**Problems to solve:**
[A] According to the Bitcoin volume notebook, how many rows and columns did the data contain before cleaning?
[B] Copy from the Bitcoin volume notebook the part that opens with the words containing "from datetime import" and closes with "connection without response'))".

**Document text:**
--- START ---

# Predicting BitCoin Volume

## Goals:

- Investigate drivers of volume in BitCoin Market Data from January 2018 to December 2022.

- Construct a ML time-series model that accurately predicts volume of Bitcoin.

# Import

In [1]:
import warnings
warnings.filterwarnings("ignore")


import requests

import pandas as pd
import numpy as np
from scipy import stats
from math import sqrt
import matplotlib.pyplot as plt
import seaborn as sns

import statsmodels.api as sm
from statsmodels.tsa.api import Holt

from datetime import datetime

from sklearn.metrics import mean_squared_error
from sklearn.model_selection import TimeSeriesSplit 


import wrangle as w
import explore as e
import model as m

ConnectionError: ('Connection aborted.', RemoteDisconnected('Remote end closed connection without response'))

# Acquire

- Data acquired from messari.io


- It contained 1768 rows and 5 columns before cleaning


- Each row represents one day from 01/01/2018 to 12/12/2022


- Each column represents a feature that describes BitCoin

In [None]:
# Acquiring and cleaning data
btc = w.get_crypto_price('btc', '2018-01-01', '2022-12-12')

--- END ---

**Data segment:**

--- START ---

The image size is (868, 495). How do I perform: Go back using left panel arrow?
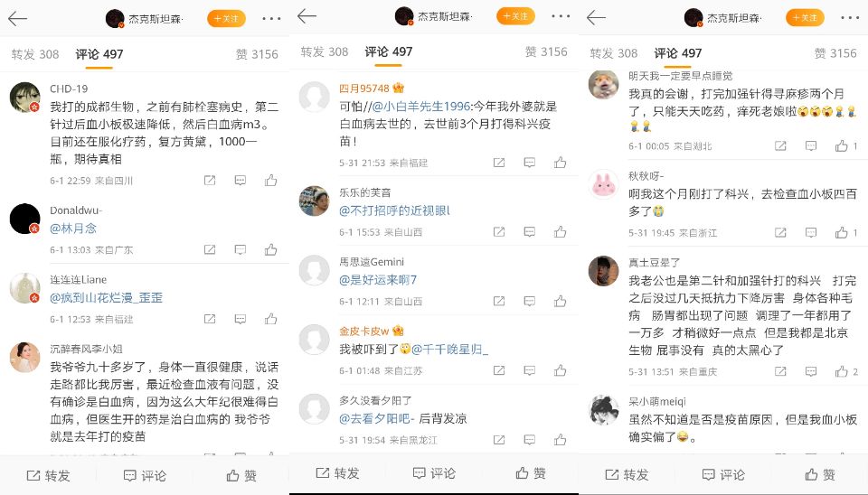pyautogui.click(x=18, y=19)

--- END ---

**Response list:**
[A] 1768 rows and 5 columns

[B]
from datetime import datetime

from sklearn.metrics import mean_squared_error
from sklearn.model_selection import TimeSeriesSplit 


import wrangle as w
import explore as e
import model as m

ConnectionError: ('Connection aborted.', RemoteDisconnected('Remote end closed connection without response'))